Por isso comecei a escrever o meu diário, que eu já devia ter começado desde os 7 anos. Mas nessa idade a gente só escreve babaquices, coisas assim: “A Adalgiza caminha como um saca-rolhas” ou “Pusemos na professora o apelido de Dona Programática”.
Uma vez me fui com outros meninos e meninas que também tinham merecido uma visita pública ao Jardim Botânico, que me pareceu pequeno demais porque constava apenas de uma cúpula de vidro. Havia uma enorme fila de turistas e visitantes domingueiros. Lá dentro não era apenas ar condicionado, era um vento leve, quase uma brisa, nos explicou o professor. Uma brisa que agitava os cabelos da gente e as folhas da árvore. Sim, porque lá dentro só havia uma árvore, a única árvore do mundo e que se chamava simplesmente “a árvore”, pois não havia razão para a diferenciar de outras. Suas folhas se agitavam e tinham um cheiro verde. Não sei se me explico bem.

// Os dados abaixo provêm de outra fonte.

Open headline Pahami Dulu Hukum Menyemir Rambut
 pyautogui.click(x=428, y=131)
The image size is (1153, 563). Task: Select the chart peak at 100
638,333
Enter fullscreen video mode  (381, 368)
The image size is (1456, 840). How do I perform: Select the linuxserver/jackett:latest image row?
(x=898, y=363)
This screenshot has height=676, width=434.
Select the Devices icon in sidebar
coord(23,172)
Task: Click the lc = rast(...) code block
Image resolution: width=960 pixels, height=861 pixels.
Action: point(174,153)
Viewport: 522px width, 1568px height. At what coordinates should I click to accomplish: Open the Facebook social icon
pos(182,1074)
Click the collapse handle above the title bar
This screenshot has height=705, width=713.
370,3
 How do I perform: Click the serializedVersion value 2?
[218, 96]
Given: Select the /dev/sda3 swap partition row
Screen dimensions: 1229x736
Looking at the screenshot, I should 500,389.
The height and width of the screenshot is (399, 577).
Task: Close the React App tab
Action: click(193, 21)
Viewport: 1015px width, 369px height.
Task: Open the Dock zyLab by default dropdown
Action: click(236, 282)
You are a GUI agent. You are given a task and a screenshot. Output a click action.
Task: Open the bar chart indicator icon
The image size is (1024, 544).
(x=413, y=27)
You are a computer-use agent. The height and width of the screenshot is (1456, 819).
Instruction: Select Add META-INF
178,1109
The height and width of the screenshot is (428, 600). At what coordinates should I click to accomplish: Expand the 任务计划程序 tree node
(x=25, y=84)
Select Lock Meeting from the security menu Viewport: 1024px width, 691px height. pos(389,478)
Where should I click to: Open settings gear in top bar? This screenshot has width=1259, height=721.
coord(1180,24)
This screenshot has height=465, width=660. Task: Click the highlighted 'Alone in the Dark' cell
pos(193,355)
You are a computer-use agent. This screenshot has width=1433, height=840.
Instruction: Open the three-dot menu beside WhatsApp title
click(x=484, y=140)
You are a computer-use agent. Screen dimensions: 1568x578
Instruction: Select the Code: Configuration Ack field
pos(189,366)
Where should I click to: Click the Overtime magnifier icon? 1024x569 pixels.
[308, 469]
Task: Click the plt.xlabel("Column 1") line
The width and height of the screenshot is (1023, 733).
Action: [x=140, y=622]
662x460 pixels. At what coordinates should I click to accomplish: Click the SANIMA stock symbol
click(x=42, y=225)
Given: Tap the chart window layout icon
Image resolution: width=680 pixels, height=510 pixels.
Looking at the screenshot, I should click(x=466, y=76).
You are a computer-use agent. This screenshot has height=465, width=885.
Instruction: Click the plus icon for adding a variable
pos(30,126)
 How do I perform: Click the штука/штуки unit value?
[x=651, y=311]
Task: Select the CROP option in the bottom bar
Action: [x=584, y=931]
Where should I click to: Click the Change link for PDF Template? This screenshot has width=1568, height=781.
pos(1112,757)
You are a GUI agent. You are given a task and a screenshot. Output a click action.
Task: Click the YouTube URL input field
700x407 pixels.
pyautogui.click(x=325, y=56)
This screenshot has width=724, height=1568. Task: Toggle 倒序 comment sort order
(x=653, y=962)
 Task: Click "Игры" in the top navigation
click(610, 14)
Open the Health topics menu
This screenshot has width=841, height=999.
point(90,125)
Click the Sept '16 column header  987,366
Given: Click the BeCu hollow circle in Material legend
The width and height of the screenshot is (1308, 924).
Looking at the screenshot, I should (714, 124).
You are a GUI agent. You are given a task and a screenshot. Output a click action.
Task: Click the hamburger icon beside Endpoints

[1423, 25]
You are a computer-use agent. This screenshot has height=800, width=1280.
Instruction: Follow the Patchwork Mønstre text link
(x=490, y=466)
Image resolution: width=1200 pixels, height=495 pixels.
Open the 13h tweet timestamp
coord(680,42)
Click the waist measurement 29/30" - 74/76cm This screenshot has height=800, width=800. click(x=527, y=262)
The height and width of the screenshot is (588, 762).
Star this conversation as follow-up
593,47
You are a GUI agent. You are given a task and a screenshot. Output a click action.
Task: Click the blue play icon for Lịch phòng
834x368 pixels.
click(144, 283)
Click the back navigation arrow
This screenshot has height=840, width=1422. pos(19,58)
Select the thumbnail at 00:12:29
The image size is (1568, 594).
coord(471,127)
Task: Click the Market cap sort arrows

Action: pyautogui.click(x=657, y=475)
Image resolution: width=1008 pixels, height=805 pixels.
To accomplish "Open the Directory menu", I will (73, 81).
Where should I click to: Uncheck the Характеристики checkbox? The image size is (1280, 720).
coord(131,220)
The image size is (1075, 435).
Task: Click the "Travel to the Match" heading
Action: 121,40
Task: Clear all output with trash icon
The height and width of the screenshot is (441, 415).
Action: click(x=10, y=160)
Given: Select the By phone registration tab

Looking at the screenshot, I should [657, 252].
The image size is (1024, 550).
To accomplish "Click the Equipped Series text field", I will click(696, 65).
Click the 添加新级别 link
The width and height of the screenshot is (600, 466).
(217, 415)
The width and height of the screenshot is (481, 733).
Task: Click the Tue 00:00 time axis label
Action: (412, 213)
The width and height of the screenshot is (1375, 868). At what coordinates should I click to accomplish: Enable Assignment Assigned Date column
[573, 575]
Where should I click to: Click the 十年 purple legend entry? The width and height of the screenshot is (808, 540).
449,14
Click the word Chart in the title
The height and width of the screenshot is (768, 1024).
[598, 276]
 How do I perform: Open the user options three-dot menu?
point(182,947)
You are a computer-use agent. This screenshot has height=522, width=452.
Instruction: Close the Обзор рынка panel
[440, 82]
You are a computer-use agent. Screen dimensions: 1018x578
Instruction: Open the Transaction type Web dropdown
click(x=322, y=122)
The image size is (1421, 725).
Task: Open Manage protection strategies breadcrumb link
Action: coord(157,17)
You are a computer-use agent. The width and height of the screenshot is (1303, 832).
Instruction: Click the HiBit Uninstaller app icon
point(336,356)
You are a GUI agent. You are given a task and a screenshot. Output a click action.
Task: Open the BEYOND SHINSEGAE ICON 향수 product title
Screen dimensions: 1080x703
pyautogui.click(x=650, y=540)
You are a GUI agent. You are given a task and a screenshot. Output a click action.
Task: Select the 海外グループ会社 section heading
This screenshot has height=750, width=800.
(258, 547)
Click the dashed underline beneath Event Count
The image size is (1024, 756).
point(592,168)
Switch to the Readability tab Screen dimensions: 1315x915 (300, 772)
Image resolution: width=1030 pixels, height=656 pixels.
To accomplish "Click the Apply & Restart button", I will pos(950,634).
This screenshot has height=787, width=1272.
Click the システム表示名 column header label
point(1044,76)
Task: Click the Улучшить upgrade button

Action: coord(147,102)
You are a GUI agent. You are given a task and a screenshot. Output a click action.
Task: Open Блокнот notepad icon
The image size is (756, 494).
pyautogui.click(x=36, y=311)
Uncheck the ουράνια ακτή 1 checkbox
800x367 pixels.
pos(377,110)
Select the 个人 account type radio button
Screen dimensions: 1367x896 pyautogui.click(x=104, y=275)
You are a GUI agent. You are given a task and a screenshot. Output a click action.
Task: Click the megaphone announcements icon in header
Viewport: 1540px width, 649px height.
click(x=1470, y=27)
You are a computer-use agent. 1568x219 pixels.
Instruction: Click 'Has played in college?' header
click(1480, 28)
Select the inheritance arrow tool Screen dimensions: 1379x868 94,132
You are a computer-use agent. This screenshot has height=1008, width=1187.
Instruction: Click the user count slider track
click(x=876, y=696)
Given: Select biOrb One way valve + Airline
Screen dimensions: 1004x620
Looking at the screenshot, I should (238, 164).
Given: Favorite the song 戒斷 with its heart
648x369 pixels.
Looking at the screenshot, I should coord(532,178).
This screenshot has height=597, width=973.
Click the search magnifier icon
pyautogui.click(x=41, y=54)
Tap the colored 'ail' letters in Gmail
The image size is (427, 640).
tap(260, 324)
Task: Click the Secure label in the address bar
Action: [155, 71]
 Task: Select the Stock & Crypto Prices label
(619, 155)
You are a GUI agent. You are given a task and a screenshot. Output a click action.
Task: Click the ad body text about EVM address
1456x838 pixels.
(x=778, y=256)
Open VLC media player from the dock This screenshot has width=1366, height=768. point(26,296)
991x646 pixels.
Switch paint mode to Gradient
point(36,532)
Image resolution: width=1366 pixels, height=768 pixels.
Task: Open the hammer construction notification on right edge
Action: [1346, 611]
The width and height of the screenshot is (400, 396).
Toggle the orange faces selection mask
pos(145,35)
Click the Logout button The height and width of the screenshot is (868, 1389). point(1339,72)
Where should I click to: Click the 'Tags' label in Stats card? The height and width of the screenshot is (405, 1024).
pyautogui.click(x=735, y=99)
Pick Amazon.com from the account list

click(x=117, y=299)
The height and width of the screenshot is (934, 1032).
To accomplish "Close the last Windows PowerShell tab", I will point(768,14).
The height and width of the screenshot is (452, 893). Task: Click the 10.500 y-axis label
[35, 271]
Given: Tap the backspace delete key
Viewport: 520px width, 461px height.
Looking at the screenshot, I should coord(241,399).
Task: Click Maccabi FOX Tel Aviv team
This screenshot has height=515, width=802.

Não importa: este diário é secreto e será queimado publicamente com outros, de autoria de meninos da minha idade, quando atingirmos os 70 anos.
Dona Programática nos explicou a necessidade desses diários porque, “para higiene da alma e preservação do indivíduo, todos têm direito a uma vida secreta, ao contrário do que acontecia nos tempos da Inquisição, da Censura, do Dr. Freud e dos entrevistadores jornalísticos.
Isto diz dona Programática. Mas o nosso professor de Redação, que não é tão cheio de coisas, diz que esses nossos diários secretos servem prá gente dizer besteiras só por escrito, em vez de as dizer em voz alta.